Rifiuti. Boccalone: "Senza impianti non si esce dalla crisi"

Il prossimo direttore della Provincia: Regione faccia la sua parte e indichi i siti

rifiuti boccalone senza impianti non si esce dalla crisi

"Il Sannio oltre alla differenziata punti al riciclo"

Benevento.  

“Per risolvere una volta per tutte l'emergenza rifiuti in Campania bisogna costruire impianti e per farlo la Regione, o meglio il governatore De Luca deve indicare i luoghi dove farli”.

Nicola Boccalone, numero uno di Irpinia Ambiente e designato direttore generale della Provincia di Benevento, non usa mezzi termini e spiega come bisogna affrontare questa nuova fase emergenziale nella quale specialmente il Sannio sta finendo a causa dello Stir di Casalduni fermo ormai da un anno dopo l'incendio che ha distrutto gli impianti di lavorazione, e per le difficoltà economiche in cui versa la Samte, la società provinciale per lo smaltimento dei rifiuti.

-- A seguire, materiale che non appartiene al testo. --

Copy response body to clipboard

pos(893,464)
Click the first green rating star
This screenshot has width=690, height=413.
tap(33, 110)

Boccalone afferma come “dall'emergenza rifiuti la Campania non sia mai uscita” semplicemente perchè quasi nessuna provincia ha mai rispettato la legge 26 del 2010 che “rielaborò il servizio di smaltimento dei rifiuti facendo perno sulle società provinciali. Irpinia Ambiente - ha spiegato rivendicando il suo operato in provincia di Avellino – è l'unica società che ha rispettato appieno il dettato normativo ed infatti oggi è l'unica provincia che si trova meno esposta ad una emergenza” ormai prossima".

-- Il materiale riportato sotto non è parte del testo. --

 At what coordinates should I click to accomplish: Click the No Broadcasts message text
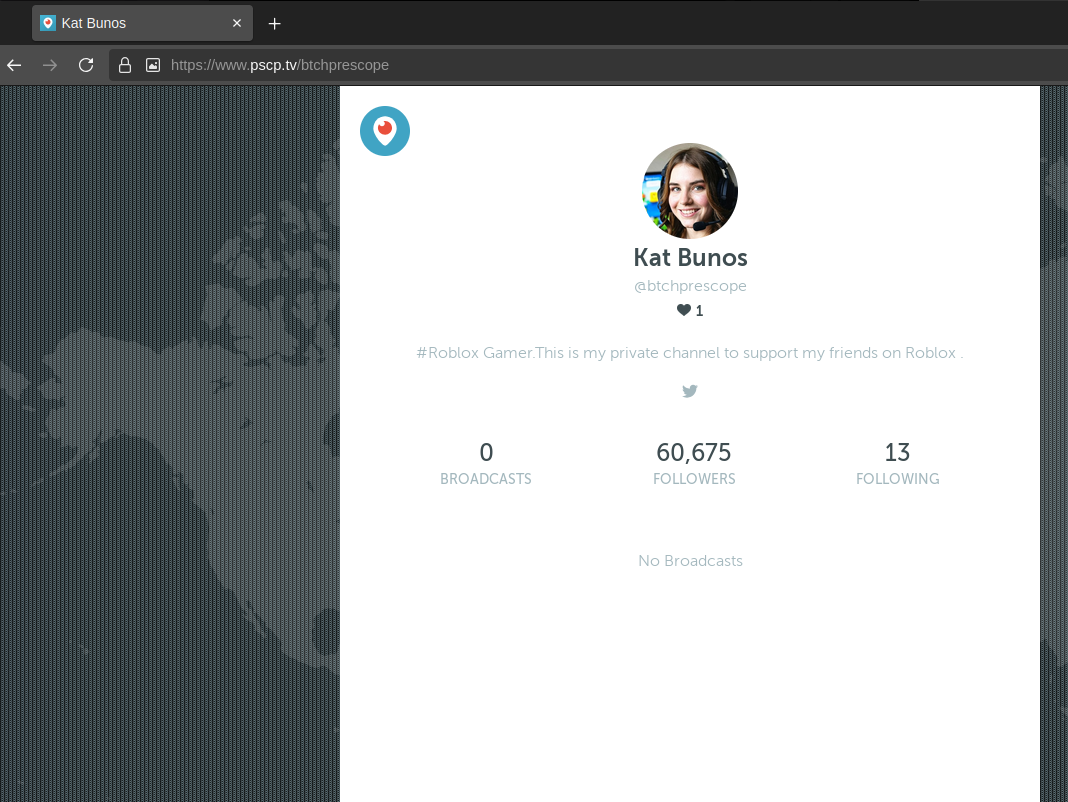tap(690, 561)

Secondo il direttore generale della Provincia “senza impianti non si esce dall'emergenza. Se noi continuiamo a produrre rifiuti e non ci sono i siti per la lavorazione come pensiamo di risolvere il problema?”.

Boccalone non manca di lanciare un affondo alla Regione: “Chi governa deve governare, prendere decisioni non deve semplicemente dire ai territori organizzatevi. Dove fare gli impianti, deve deciderlo il governatore. La Regione deve indicare i siti e non demandare ai sindaci le decisioni”.

Secondo il manager “il Sannio ha disapplicato sistematicamente la legge 26 del 2010. Per lungo tempo si è fatta la conservazione di sistema, ma non a fare sistema per creare siti e filiera dei rifiuti. Oggi - ha concluso - se non ci fosse la solidarietà di altre comunità, che dopo l'incendio dello stir hanno offerto i propri impianti ai comuni sanniti, la provincia di Benevento sarebbe stata teatro di un disastro.

Questa situazione però potrebbe essere una grande opportunità per il territorio. Bisogna guardare oltre. Il Sannio ora faccia sistema e punti, oltre alla differenziata, al riciclo".